Naast de standaard en onderhandelingsprocedures voorziet de wet in een aantal specifieke procedures:
Inleiding
De concurrentiedialoog is een gunningsprocedure die bedoeld is voor zeer complexe opdrachten. De Richtlijn 2004/18/EG voerde deze procedure in, onder de naam concurrentiegerichte dialoog, als een mogelijkheid om bijzonder complexe opdrachten te gunnen wanneer dit niet mogelijk zou zijn via een open of beperkte procedure. De concurrentiedialoog concurreert dan ook met de onderhandelingsprocedure met bekendmaking, die kan worden toegepast indien een voorafgaande prijsvaststelling onmogelijk is (speciale raamopdracht).
De concurrentiedialoog werd in de Belgische rechtsorde ingevoerd door het inmiddels opgeheven KB van 12 september 2011, als een soort voorafname op de nieuwe regelgeving overheidsopdrachten. De concurrentiedialoog bevond zich daardoor enige tijd in een vreemde spreidstand tussen de oude regelgeving (het KB van 26 september 1996) en de nieuwe regelgeving die op dat ogenblik al grotendeels gepubliceerd was maar nog niet in werking getreden. De reden hiervoor is te vinden bij een inbreukprocedure die de Europese Commissie had opgestart tegen het Koninkrijk België wegens het niet omzetten van de Europese Richtlijn. Met de inwerkingtreding van de nieuwe regelgeving werd het KB van 12 september 2011 echter overbodig en werd tot op zekere hoogte duidelijkheid geschapen.
Toepassingsgebied
Volgens artikel 27 Wet Overheidsopdrachten kan de concurrentiedialoog enkel gebruikt worden wanneer het gaat om een bijzonder ingewikkelde opdracht, waarbij de aanbestedende overheid:
- objectief niet in staat is om de technische middelen te bepalen die aan haar behoeften kunnen voldoen of om te beoordelen wat de markt heeft te bieden op het vlak van technische, financiële of juridische oplossingen;
- en van oordeel is dat de opdracht onmogelijk kan geplaatst worden via de open of beperkte procedures.

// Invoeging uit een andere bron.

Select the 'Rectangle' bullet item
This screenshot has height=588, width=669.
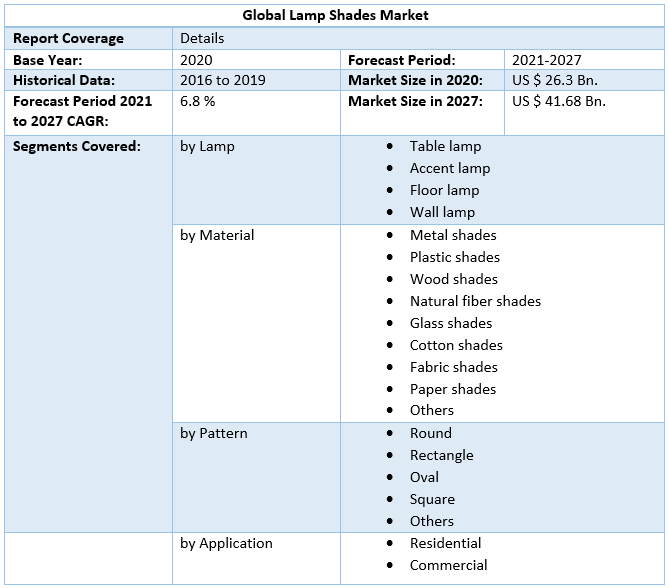click(441, 455)
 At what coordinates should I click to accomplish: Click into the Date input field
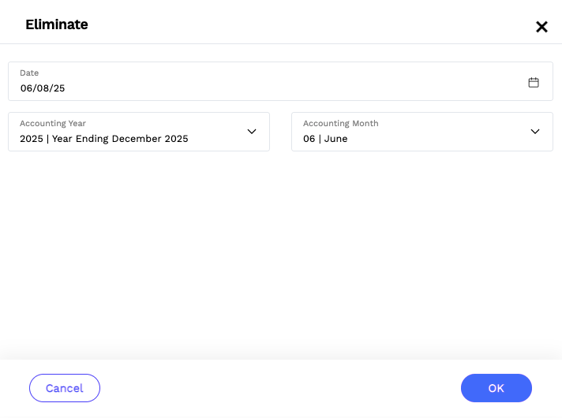[x=280, y=81]
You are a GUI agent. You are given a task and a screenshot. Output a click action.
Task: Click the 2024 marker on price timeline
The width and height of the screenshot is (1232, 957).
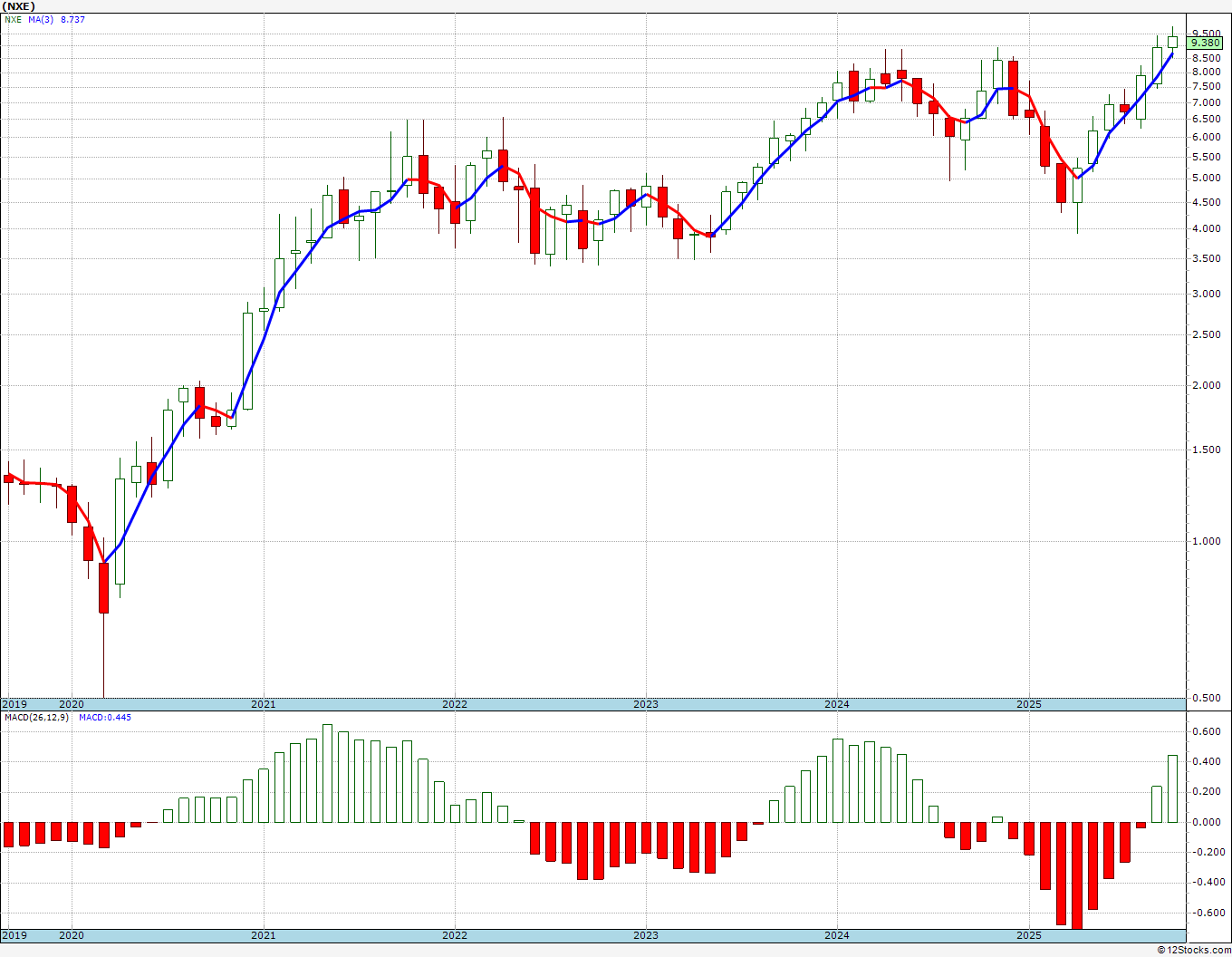point(836,704)
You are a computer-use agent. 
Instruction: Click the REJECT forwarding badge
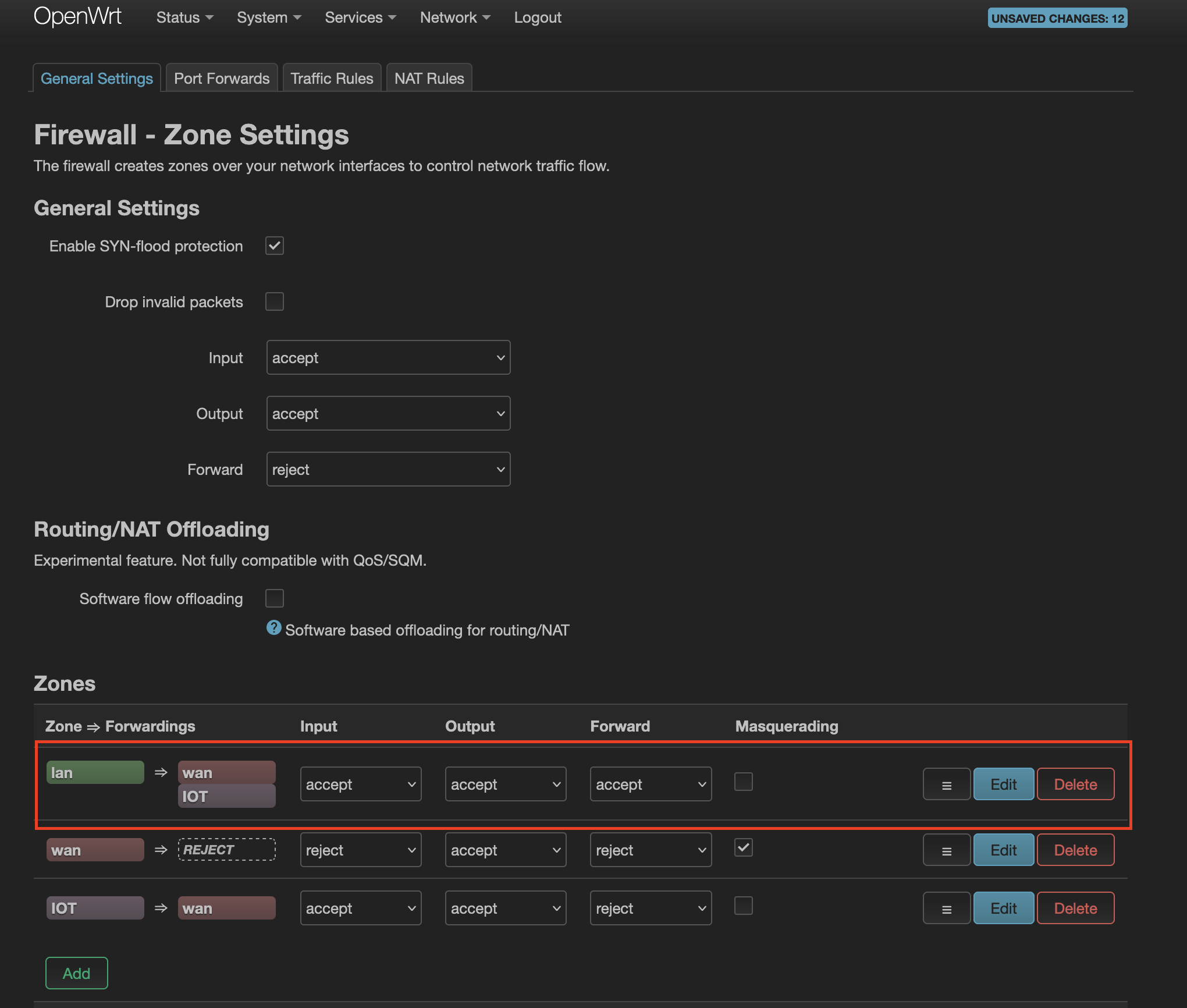pos(226,850)
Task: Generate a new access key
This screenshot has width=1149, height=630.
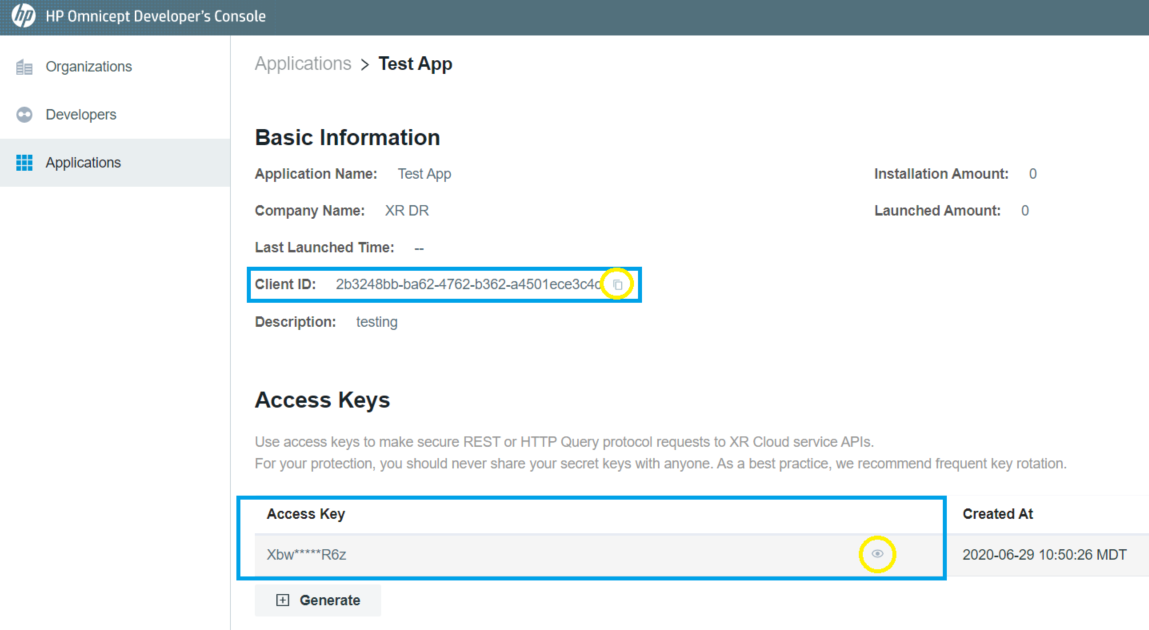Action: [318, 600]
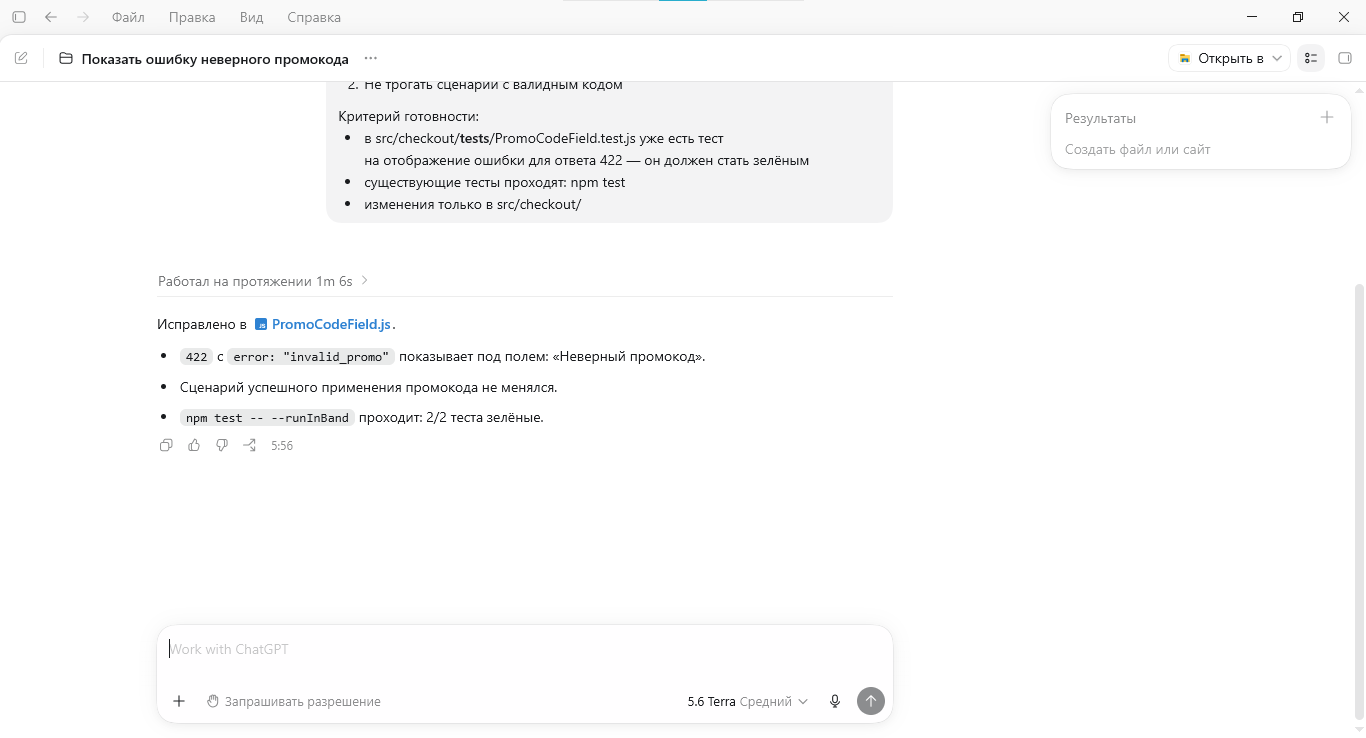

Deze cumulatieve en vrij strenge voorwaarden zorgen ervoor dat de
concurrentiedialoog een eerder uitzonderlijke procedure is. Geval per geval zal de
aanbestedende overheid het gebruik ervan moeten motiveren. Enkele voorbeelden van complexe
opdrachten die in aanmerking kunnen komen zijn: geïntegreerde vervoersinfrastructuurprojecten, grote computernetwerken of projecten met een complexe en gestructureerde financiering waarvan de financiële en juridische onderbouwing niet vooraf kan worden voorgeschreven. Het klassieke voorbeeld is een
opdracht waarbij de overheid twee oevers van een rivier met elkaar wil verbinden, maar zij niet kan bepalen of een brug of een tunnel daarvoor de beste oplossing is.
Complexiteit zal vaak gepaard gaan met een hoog kostenplaatje, maar de geraamde waarde van de
opdracht speelt geen rol bij de beoordeling van de complexiteit van de
opdracht. Een
concurrentiedialoog kan ook beneden de Europese drempels gebruikt worden.
Aandachtspunten De
concurrentiedialoog is een interessante
optie voor het gunnen van complexe
opdrachten. De eigenheid van de procedure en de complexiteit van de uit te voeren
opdracht vereisen echter een nauwgezette en doortastende aanpak vanwege de overheid. De overheid moet in ieder geval aandacht besteden aan volgende elementen:
De
concurrentiedialoog is een vrij lange gunningsprocedure, aangezien tijdens de dialoog al het nodige moet uitgeklaard worden. De voorbereiding van de procedure is dan ook van cruciaal belang. De overheid neemt dan ook best rustig de tijd om alle nodige essentiële elementen en randvoorwaarden te bepalen. Een goed voorbereide
concurrentiedialoog kan er voor zorgen dat de dialoog zelf vlot en sneller kan verlopen, en komt uiteraard de slaagkansen van de procedure ten goede. De overheid moet in de voorbereidingsfase dan ook voldoende aandacht besteden aan bijvoorbeeld de samenstelling van het team dat de procedure opvolgt, de structuur van de dialoog met eventueel fases, het budget, het beoogde resultaat, etc.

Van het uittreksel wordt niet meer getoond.